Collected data

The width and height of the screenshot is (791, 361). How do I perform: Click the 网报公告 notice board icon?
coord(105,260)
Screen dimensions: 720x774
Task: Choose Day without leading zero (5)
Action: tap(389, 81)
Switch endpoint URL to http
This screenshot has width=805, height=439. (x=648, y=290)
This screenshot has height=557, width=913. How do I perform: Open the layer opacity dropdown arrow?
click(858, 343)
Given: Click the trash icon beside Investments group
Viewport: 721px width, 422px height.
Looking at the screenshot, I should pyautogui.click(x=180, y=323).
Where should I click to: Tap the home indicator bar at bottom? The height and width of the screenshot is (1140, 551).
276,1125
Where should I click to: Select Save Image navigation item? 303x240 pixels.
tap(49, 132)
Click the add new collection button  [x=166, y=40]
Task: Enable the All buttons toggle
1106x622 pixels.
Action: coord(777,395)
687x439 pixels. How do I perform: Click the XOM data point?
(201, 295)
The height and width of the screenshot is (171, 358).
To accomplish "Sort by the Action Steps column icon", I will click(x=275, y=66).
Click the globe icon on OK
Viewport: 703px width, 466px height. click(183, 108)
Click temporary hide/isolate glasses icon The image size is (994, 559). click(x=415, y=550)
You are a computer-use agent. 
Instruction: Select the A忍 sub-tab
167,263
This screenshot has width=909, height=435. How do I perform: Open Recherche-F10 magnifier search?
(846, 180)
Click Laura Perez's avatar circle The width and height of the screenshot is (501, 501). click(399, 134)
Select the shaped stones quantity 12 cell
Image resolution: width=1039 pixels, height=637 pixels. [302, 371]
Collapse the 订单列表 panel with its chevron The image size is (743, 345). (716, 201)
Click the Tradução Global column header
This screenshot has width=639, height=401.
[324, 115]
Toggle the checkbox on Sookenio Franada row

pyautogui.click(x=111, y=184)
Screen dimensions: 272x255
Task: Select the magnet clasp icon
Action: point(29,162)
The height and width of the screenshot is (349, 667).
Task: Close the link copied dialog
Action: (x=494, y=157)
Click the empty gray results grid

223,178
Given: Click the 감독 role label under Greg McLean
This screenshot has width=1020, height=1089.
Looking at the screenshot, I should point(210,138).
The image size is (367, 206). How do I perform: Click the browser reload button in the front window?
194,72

## Task item
Once you find the line containing "Click temporary hide/isolate", copy it and every line after it through the end of the records, exactly as they stand.

## Answer to the problem
Click temporary hide/isolate glasses icon The image size is (994, 559). click(x=415, y=550)
You are a computer-use agent. 
Instruction: Select the A忍 sub-tab
167,263
This screenshot has width=909, height=435. How do I perform: Open Recherche-F10 magnifier search?
(846, 180)
Click Laura Perez's avatar circle The width and height of the screenshot is (501, 501). click(399, 134)
Select the shaped stones quantity 12 cell
Image resolution: width=1039 pixels, height=637 pixels. [302, 371]
Collapse the 订单列表 panel with its chevron The image size is (743, 345). (716, 201)
Click the Tradução Global column header
This screenshot has width=639, height=401.
[324, 115]
Toggle the checkbox on Sookenio Franada row

pyautogui.click(x=111, y=184)
Screen dimensions: 272x255
Task: Select the magnet clasp icon
Action: point(29,162)
The height and width of the screenshot is (349, 667).
Task: Close the link copied dialog
Action: (x=494, y=157)
Click the empty gray results grid

223,178
Given: Click the 감독 role label under Greg McLean
This screenshot has width=1020, height=1089.
Looking at the screenshot, I should point(210,138).
The image size is (367, 206). How do I perform: Click the browser reload button in the front window?
194,72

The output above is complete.